● Task input
------------------------------------------------

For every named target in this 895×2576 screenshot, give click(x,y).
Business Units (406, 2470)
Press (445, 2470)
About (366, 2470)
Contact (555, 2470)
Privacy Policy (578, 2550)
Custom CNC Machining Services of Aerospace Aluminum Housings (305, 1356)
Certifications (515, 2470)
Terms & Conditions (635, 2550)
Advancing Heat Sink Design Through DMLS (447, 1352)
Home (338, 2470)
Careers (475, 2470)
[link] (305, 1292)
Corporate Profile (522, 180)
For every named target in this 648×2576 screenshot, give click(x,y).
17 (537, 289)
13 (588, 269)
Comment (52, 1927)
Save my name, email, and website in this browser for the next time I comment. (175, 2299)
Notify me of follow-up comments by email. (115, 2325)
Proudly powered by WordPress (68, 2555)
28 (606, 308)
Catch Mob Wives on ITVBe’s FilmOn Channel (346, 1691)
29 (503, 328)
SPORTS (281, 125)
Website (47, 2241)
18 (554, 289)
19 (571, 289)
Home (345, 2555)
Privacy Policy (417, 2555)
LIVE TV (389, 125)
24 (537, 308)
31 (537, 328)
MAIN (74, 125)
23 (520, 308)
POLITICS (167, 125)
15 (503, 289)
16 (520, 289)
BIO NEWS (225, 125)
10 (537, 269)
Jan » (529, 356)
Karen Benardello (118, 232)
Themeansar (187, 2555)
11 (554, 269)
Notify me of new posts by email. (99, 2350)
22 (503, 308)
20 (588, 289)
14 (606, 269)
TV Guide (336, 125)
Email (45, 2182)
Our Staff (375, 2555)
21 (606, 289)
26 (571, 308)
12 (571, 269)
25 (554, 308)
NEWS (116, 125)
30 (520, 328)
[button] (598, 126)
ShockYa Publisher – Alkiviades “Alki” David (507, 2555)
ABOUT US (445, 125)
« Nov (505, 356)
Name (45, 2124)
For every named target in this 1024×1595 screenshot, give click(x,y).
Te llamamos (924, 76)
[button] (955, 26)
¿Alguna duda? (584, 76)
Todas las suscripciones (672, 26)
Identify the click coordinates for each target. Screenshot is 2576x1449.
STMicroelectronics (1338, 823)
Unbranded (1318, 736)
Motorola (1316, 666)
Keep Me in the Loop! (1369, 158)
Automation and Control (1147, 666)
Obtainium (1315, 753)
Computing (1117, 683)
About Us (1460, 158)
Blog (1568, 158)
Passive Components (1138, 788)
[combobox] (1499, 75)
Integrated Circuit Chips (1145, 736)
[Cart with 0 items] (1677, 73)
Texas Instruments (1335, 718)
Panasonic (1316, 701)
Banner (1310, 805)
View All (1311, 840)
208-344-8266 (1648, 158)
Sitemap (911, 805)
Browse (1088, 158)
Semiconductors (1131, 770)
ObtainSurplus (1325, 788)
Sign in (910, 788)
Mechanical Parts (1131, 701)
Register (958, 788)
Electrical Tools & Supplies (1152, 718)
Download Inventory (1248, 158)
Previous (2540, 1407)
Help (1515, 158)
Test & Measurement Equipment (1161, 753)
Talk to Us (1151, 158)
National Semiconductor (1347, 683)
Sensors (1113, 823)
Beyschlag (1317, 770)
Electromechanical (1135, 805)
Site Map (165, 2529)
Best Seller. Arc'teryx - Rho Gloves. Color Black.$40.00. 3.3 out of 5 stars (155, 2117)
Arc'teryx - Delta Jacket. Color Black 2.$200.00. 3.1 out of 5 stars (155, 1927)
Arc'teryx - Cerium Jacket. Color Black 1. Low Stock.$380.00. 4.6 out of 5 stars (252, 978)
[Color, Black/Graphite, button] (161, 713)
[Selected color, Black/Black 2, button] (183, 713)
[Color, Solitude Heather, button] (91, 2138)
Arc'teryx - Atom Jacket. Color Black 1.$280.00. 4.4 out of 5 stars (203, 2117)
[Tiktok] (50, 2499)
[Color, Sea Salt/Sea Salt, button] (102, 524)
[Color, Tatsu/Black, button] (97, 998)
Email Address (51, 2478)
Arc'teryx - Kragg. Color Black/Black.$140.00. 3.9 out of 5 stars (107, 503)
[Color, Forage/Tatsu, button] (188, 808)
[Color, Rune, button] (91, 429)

------------------------------------------------

● Prompt
Copy each line of the preceding data that contains the string "button".

● Solution for this problem
[button] (598, 126)
[button] (955, 26)
[Color, Black/Graphite, button] (161, 713)
[Selected color, Black/Black 2, button] (183, 713)
[Color, Solitude Heather, button] (91, 2138)
[Color, Sea Salt/Sea Salt, button] (102, 524)
[Color, Tatsu/Black, button] (97, 998)
[Color, Forage/Tatsu, button] (188, 808)
[Color, Rune, button] (91, 429)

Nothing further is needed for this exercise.